* ACTIVITY 1
Using the concert review, please answer:
(a) Which Schoenberg work was performed?
(b) Which Bach cantata was in the second half of the program?
(c) What did Moshell do before conducting the excerpt from his musical?
* ACTIVITY 2
Continue the concert review from its final sentence.
──────── SOURCE TEXT ────────
Next came Schoenberg’s Chamber Symphony in E major. The sometimes mind-numbing work exemplifies the Second Viennese School composer’s break from tonality and movement toward 12-tone interaction between individual instruments. The work was hard to follow, with no clearly defined recurring melody or discernable motifs. It was vexing and momentous, perfectly suited for such a vexing and momentous professor.
The second half of the program consisted of vocal music including Bach’s Cantata No. 65 and musical theater excerpts by Stephen Sondheim, Gilbert and Sullivan, Leonard Bernstein, and Marvin Hamlisch. There were two particularly notable and moving parts of the second half. One was Moshell’s own setting of Shakespeare Sonnet 116, “Let me Not to the Marriage of True Minds”, from his very own musical, Lives and Loves (2015). Before conducting the short excerpt with the original cast, he recited the sonnet from memory. The house was silent as this titan of music touched everyone with words that seemed to come straight from the heart. It was a side of Prof. Moshell some students were perhaps not used to seeing.
──────── SUPPLIED DATA ────────
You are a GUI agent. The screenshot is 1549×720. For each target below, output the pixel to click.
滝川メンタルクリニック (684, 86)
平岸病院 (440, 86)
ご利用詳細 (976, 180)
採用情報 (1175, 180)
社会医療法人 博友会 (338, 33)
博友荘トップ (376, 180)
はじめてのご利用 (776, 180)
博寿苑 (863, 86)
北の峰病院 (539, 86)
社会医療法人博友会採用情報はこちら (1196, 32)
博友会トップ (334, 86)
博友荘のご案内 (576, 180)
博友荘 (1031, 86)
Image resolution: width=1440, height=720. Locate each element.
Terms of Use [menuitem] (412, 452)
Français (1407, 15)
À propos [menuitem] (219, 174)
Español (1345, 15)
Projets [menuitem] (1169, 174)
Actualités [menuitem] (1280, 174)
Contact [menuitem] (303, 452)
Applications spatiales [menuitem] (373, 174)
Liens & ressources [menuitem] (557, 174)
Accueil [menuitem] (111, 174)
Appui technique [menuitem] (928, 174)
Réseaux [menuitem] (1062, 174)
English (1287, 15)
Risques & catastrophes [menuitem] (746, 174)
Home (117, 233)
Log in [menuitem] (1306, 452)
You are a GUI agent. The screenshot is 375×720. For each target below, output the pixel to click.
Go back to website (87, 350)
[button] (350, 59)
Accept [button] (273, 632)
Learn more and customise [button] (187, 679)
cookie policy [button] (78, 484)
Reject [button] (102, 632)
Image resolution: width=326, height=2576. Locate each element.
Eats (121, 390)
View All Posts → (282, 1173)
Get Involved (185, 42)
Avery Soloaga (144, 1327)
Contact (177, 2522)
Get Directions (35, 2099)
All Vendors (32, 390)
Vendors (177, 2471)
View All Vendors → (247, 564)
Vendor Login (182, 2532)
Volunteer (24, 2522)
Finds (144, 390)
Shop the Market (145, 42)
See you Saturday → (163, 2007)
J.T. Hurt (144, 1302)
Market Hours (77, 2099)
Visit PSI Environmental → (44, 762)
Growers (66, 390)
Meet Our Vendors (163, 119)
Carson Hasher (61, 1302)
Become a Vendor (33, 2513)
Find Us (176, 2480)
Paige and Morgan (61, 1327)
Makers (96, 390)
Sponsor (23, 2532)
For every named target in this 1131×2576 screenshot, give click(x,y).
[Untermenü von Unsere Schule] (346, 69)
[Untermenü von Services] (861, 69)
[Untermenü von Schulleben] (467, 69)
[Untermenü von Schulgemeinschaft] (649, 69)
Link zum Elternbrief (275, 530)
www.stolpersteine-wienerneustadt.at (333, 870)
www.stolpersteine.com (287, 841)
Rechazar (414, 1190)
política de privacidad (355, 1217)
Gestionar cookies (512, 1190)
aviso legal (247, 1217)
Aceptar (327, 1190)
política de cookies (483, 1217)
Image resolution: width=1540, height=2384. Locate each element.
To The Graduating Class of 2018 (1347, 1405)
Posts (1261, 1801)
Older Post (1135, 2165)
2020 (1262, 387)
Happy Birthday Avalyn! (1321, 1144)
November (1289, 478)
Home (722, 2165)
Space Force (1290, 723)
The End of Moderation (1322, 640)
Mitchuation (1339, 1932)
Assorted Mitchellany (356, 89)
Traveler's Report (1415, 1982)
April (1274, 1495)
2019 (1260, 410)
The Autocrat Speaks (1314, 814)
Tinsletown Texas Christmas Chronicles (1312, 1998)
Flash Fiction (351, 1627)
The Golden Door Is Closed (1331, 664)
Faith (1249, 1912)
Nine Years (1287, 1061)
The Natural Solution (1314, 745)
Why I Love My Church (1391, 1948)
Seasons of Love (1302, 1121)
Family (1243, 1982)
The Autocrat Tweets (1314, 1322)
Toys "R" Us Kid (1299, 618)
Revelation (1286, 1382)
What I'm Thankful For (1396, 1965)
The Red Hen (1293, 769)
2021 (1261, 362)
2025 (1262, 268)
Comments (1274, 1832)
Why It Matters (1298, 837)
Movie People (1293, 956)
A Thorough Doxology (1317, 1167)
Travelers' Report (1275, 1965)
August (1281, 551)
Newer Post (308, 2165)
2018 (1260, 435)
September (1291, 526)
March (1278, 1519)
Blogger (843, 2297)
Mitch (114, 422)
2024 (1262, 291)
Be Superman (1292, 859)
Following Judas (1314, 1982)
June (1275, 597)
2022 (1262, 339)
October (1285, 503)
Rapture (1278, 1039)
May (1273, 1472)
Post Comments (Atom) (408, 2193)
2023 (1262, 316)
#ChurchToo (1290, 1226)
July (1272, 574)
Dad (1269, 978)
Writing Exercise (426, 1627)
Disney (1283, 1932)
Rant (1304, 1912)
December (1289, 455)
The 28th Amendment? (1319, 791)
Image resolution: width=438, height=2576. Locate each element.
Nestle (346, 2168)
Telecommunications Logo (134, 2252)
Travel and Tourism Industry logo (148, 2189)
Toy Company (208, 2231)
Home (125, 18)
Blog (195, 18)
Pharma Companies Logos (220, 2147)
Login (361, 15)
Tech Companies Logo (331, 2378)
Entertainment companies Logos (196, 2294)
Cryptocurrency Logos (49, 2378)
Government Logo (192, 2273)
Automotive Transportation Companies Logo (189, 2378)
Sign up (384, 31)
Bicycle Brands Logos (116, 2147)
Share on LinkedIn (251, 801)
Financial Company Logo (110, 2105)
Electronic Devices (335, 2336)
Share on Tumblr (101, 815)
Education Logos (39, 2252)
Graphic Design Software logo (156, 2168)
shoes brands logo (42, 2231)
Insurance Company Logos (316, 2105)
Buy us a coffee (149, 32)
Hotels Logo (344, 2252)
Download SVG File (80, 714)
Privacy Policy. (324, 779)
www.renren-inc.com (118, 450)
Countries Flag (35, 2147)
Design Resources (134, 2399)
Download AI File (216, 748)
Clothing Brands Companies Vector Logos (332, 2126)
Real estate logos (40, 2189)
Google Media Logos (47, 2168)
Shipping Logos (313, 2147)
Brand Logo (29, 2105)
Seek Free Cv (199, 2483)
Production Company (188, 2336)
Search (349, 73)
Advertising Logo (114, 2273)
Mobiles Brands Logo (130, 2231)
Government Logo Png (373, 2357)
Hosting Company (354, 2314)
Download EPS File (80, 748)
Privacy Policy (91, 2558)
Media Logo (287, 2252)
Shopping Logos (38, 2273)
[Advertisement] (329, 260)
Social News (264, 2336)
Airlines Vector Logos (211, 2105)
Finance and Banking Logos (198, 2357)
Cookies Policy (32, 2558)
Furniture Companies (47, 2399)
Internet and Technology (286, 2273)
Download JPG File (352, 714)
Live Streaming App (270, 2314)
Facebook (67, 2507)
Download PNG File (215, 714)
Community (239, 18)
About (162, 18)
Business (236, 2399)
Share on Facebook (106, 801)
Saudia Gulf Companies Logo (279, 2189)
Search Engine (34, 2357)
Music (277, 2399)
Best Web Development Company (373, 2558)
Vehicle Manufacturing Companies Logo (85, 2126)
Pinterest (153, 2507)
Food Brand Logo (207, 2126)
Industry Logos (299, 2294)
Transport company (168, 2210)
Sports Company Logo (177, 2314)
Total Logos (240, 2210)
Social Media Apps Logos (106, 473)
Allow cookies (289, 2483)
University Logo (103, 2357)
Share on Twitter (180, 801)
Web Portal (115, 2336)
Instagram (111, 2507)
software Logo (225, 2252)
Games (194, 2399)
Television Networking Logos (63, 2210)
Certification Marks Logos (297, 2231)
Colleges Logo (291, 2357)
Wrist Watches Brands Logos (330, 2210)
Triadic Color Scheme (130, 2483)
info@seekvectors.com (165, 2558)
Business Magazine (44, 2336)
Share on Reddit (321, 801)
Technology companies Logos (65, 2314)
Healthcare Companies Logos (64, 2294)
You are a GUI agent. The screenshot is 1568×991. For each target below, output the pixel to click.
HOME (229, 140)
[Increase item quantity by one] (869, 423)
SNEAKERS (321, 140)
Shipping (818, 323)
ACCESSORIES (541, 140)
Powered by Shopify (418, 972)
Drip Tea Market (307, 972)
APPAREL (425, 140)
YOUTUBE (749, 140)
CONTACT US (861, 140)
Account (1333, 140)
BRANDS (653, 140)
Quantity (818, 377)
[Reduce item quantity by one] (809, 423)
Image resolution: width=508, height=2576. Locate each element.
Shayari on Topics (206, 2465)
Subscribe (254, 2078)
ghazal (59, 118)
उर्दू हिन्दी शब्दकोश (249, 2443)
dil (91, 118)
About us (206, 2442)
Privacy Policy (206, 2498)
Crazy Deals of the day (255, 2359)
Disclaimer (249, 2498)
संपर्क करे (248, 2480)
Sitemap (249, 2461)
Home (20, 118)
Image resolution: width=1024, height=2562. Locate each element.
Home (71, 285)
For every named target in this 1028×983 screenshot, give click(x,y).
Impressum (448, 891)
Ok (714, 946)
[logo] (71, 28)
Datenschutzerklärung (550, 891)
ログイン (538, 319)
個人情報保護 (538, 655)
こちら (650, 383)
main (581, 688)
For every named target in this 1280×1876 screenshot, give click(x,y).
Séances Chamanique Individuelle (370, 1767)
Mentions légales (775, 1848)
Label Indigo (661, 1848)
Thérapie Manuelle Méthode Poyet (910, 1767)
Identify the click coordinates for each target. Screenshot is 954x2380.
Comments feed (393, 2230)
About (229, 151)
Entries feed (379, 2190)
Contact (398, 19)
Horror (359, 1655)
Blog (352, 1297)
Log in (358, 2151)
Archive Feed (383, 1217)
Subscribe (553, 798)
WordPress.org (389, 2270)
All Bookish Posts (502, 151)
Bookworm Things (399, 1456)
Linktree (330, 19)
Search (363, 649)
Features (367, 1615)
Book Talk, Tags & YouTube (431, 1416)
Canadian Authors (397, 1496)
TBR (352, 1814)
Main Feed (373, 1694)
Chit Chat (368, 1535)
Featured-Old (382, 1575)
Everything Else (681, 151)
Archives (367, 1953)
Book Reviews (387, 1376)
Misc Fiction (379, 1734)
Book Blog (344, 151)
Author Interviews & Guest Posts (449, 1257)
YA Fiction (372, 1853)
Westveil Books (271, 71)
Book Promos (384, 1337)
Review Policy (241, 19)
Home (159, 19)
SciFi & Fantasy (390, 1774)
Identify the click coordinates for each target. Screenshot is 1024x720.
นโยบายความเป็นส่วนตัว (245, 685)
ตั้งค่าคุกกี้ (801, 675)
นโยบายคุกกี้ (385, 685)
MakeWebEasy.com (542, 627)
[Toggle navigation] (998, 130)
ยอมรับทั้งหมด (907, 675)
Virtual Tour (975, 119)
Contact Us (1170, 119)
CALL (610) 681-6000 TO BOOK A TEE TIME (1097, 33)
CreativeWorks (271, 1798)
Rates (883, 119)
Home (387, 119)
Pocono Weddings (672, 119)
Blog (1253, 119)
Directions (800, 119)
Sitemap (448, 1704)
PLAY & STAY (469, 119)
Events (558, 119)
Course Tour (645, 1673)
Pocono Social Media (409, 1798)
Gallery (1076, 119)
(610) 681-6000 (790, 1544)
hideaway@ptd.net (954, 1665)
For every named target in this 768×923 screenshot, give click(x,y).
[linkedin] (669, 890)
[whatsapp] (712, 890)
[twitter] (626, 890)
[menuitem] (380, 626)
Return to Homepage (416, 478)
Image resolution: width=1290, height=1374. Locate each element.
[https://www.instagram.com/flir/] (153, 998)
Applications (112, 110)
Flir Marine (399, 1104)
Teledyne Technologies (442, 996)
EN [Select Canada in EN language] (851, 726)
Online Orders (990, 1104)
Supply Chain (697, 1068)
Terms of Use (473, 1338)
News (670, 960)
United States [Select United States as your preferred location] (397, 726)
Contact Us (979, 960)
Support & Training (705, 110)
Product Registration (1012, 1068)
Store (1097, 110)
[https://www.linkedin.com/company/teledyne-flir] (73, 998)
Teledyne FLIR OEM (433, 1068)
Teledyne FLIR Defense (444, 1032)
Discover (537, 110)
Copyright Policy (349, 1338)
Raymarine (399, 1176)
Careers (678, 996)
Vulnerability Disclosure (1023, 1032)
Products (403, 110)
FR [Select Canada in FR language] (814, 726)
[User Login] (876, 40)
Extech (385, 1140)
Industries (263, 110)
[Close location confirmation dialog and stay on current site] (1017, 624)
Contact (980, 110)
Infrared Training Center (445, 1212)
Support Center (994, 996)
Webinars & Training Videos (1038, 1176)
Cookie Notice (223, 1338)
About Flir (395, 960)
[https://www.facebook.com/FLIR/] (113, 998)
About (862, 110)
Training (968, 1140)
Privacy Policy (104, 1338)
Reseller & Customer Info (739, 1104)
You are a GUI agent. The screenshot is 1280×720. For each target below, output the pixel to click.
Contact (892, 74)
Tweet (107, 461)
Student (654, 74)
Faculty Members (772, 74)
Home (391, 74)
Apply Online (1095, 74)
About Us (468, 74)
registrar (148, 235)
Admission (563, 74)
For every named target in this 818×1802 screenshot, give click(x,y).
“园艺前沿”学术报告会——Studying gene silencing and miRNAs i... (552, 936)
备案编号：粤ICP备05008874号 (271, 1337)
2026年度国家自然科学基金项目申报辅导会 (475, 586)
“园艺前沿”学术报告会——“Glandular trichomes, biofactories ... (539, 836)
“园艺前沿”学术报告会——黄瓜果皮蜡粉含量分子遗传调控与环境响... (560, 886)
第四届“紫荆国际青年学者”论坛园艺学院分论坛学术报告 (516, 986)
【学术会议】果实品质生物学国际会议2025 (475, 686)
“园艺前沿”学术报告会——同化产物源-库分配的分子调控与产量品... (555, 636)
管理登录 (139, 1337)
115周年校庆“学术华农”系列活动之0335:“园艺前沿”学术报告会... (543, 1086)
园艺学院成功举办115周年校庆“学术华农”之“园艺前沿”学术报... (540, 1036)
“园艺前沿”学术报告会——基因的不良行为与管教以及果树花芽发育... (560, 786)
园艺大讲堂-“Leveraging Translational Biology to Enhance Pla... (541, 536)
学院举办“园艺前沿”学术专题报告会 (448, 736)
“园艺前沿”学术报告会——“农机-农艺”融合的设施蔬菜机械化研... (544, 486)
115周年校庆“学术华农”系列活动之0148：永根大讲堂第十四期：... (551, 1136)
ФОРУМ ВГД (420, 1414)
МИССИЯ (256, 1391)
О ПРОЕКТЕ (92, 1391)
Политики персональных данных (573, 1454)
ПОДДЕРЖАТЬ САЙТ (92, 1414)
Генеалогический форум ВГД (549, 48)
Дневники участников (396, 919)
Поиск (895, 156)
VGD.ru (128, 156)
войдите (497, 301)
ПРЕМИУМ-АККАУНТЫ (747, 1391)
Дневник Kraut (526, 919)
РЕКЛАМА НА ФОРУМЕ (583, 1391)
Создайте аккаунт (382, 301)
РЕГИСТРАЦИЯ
────────
* REPLY 1
(a) Schoenberg's Chamber Symphony in E major.
(b) Cantata No. 65.
(c) He recited Shakespeare's Sonnet 116 from memory.

* REPLY 2
The last and most poignant work of the program was the Quartet Finale of Act 1 of Bernstein’s opera Candide, based on Voltaire’s philosophical satire novel of 1759. This was the definitive send-off for Moshell, as the opera’s lyrics suggest. Candide (the protagonist) sings, “Once again we must be gone/ moving onward to the New World!” Though in the novel Candide travels across the Atlantic to South America, Moshell sees these lyrics as his journey from academia into retirement. “Farewell to distress! All hail to our happiness!” After 40 years of dedication to Trinity, Moshell deserves nothing less.
Moshell has had a fruitful and illustrious career. After graduating Pomona in 1967, he went on to earn his M.A. (1970) and Ph.D. (1979) in Music from Harvard. His dissertation was entitled “Death, Non-Death, and Rebirth in the Neo-Classical Tragedies of Igor Stravinsky”. This fascination with Stravinsky carried on into Moshell’s academic career, and spurred his interest in musical theatre. Between 1969 and 1979, not only was he the Assistant Conductor of the Harvard Glee Club, the Harvard University Choir, and the Harvard Summer Baroque Ensemble, but was also a Teaching Assistant (1973) and a personal assistant (1972-1973) to none other than Leonard Bernstein. Bernstein even offered Moshell a position as his general music assistant, but he turned it down to work in academia. Thousands of dedicated students are today thankful for his decision.
Moshell came to Trinity in 1977 as an instructor and soon after started and directed Trinity’s musical theater program. Throughout the years, he has conducted the Trinity Orchestra (1979-1987) and taught numerous courses from “Shakespeare in Music” to “Grammar: A Matter of Timing” to “The Birth of Modernism”. He was a member on the Connecticut State Commission on the Arts from 1999-2003. He also translated into English the French Stravinsky-Gide opera-ballet Persephone, performed as a pianist and accompanist, and arranged songs of Gershwin performed (1998) by the Frankfurt (Germany) Radio Symphony conducted by Hugh Wolff.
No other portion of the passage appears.